I’m now kicking myself for not trading out a pint a few months back. I really should have done it. I’ve only had to fool with trading pints on one occasion, and it was rather awkward. There were several of us involved. And the bartender was obnoxious. He’d worked there for a good five years, and thought he was smart. He had questionable social skills, and poor customer service skills.
A couple of our group had horrible beers and returned them. Poor bastard wasn’t nice about it. Eventually, he asked for me, since he knew me and this scene was somehow my problem. I worked for a brewery, was recognizable and knew the managers fairly well. Eventually, I found myself on Bartender’s cell phone talking with the bar manager trying to put out/avoid a fire at for what for me was an important account. This was nothing to do with my job; this was me sharing a pint with friends. Fortunately, the bar manager was a good guy, and I had a good relationship with him. The issue would not impact the two taps I had on the wall. He recognized Bartender’s ass-facedness. He appreciated that I had tasted the beers myself and let him know the problem: the lines still had line-cleaner in them. Nasty and dangerous.

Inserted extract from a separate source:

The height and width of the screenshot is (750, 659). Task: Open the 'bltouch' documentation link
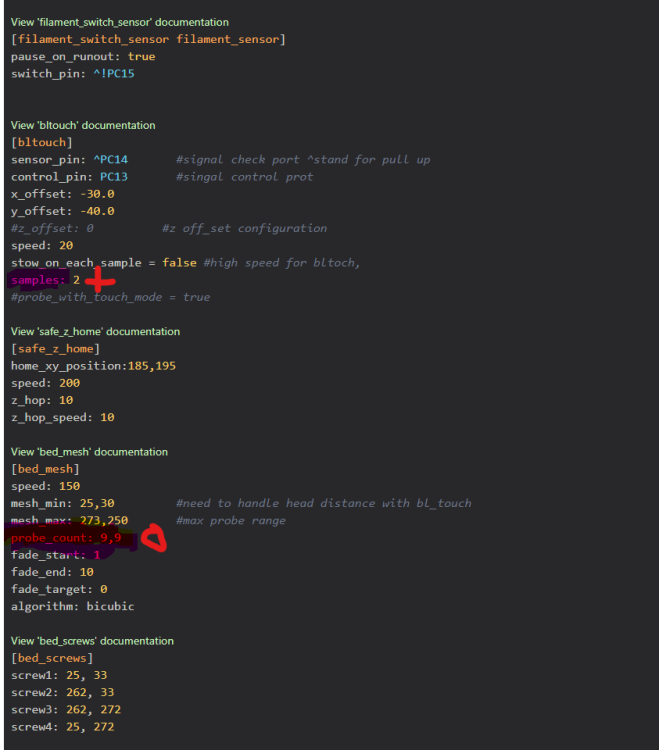[x=83, y=126]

In the end, all was well. We got fresh beers and tipped our waitress well. None of that was her fault.
That was a bad bartender, but a good bar manager. I took Boak’s piece a little further in my weekend ponderings: What about those bar managers?
I found some of them interesting and appalling in my days working as a sales rep for a small craft brewery. More than occasionally, I encountered bar managers who knew very little about craft beer and even less about local breweries. I’d walk in the door with a logo on my breast, and the bartenders would rave. The bar manager had no idea about our beer. Oddly, I placed taps because a bartender or waitress nodded with a big-assed smile on their face.

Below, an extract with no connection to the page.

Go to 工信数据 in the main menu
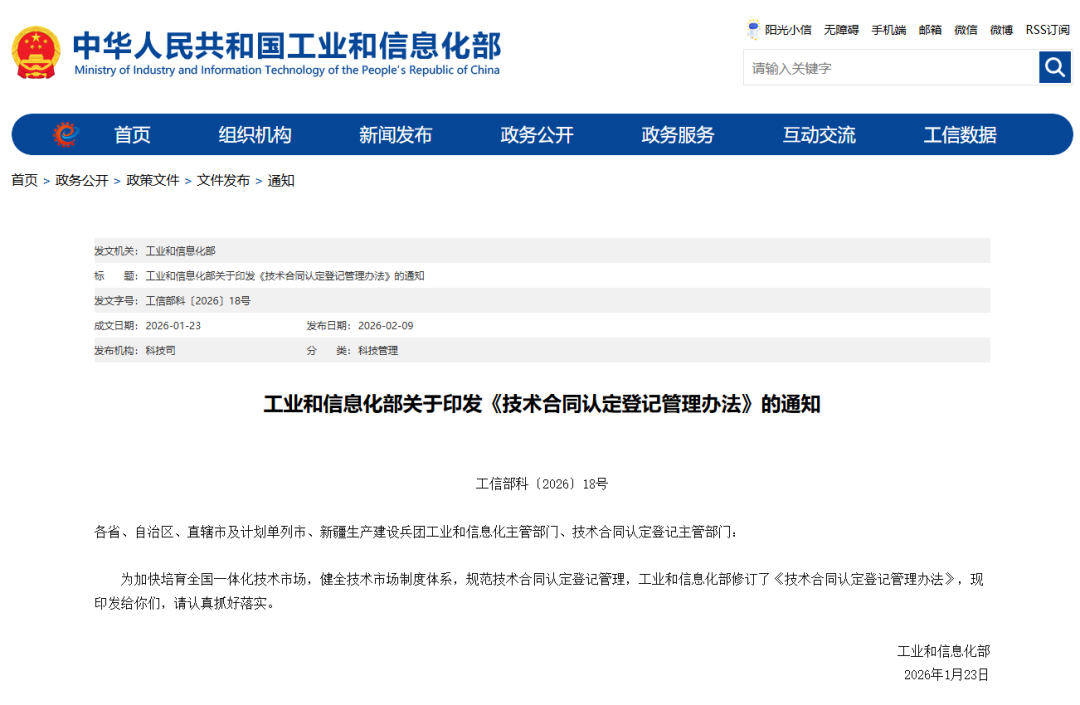Image resolution: width=1080 pixels, height=705 pixels. coord(960,135)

In talking with people, I learned that this sect of bar managers had “moved up” to wine when they were done swilling in college. They were out of tune with their trade, and their market. What a shame. They were missing out in their own drinking, and missing out on income at their establishment.
Other bar managers, GMs or owners were on the pulse of Good Beer. I was once called “the porter God.” I nodded my head, touched her garment while whispering a blessing with a wry smile. That day, yes, as a matter of fact, I was the brewmaster.
It’s interesting to think about the brains behind the bar. Like the brains behind the teacher’s desk, the brains behind my car repair and the brains behind the leader of a nation, there’s a lot at stake. It’s important for me to do my job as a beer enthusiast to keep the bartenders, managers and wait staff informed. Just like it’s my job to keep elected officials informed.
And vote on what happens next.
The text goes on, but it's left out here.